Все так и отляпала — своею рукою прописала так, что мне ее даже очень жалко стало, и я сказал:
— Благодарю, наисердечнейше вас благодарю, многообожаемая! — и хотел поцеловать ручку, которая у нее префинтикультепная, но она руку скрыла, и я не добивался и выскочил к Дмитрию Афанасьевичу и говорю ему:
— Видели?
Отвечает:
— Видел.
— Ну и что же?
Он только гримасу скосил.
И я его поддержал: конечно, говорю, поза рожи ее еще ничего — к ней привыкнуть можно, и ручка очень белая и финтикультепная, но морали нравственности ее такие, что я ее должен сгубить, и она уже у меня в кармане.
И Дмитрий Афанасьевич меня похвалил и сказал:
— Ты, брат, однако, хват!
— А вы же обо мне, — говорю, — как думали?
— Я, — говорит, — не полагал, что ты с дамами такой бедовый.
— О, я, — говорю, — бываю еще гораздо бедовейше, чем это! — И так, знаете, разошелся, что действительно за чаем уже не стал этой барышне ни в чем покою давать и прямо начал казнить города и всю городскую учебу и жительство, що там все дорого, и бісова тіснота, и ни простора, ни тишноты нет.
Но она тихо заметила, что зато там происходит движенье науки.
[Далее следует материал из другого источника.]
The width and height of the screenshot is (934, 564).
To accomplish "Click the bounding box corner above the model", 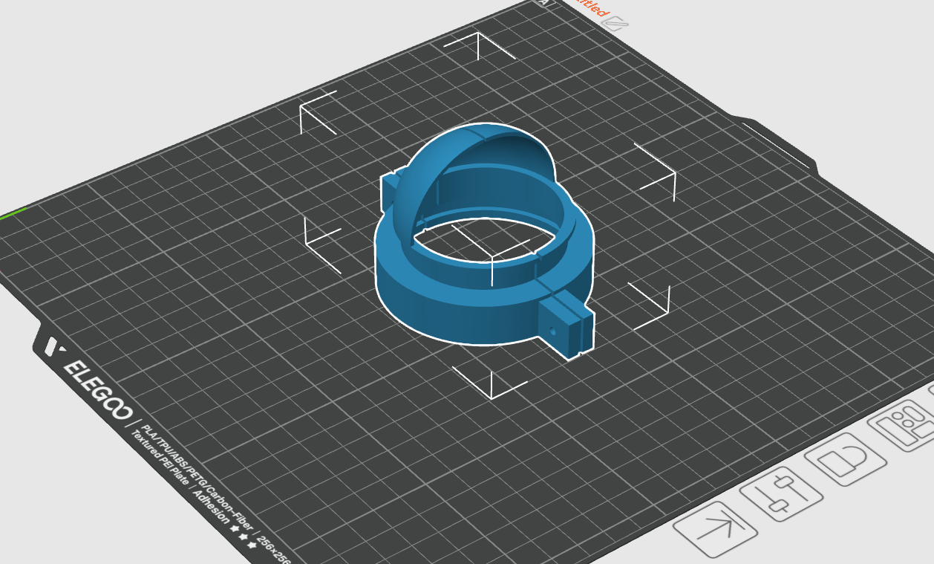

— Ну, я, — говорю, — этого за важное не почитаю, а вот что я там наилучшего заметил, это только то, что вместо всех удовольствий по проминаже ходят вечером натянутые дамы, и за ними душистым горошком пахнет.
А когда она сказала, что в нашей степной местности даже и лесов нет, то я отвечал:
— То и что ж такое! Правда, что у нас нет лесов, где гулять, но зато у нас, у Дмитрия Афанасьевича, такой сад, что не только гулять, но можно блудить страшней, чем в лесу.
Дмитрий Афанасьевич предоволен был и надавил меня под столом ногой в ногу, а она вдруг подвысила на меня свои окуляры и спрашивает:
— На каком вы это языке говорите?
— На российском-с.
— Ну так вы ошибаетесь: это совсем язык не российский.
— А какой же-с?
— Мне кажется, это язык глупого и невоспитанного человека.
И с сим встала и вышла.
— Какова-с!
Дмитрий Афанасьевич, видя это, придрался и просит:
— Пожалуйста же, избавь меня от нее как можно скорее!
— Будьте, — говорю, — покойны!
И как только я пришел домой, так сейчас же — благослови господи — написал по самому крупному прейскуранту самое секретнейшее доношение о появившейся странной девице и приложил листок с выражением фраз ее руки и послал ночью с нарочным, прося в разрешение предписания, что с нею делать?
Но вообразите: в сей ночи я не один не спал, ибо и она вдруг схопилась, послала до жида за конями и объявила Дмитрию Афанасьевичу, что она сейчас уезжает, а если ей не приведут коней, то пешком пойдет, и прямо к предводителю дворянства.
А Дмитрий Афанасьевич как рад был от нее избавиться, то сказал:
— Зачем же к предводителю. Сделайте милость, хоть куда угодно.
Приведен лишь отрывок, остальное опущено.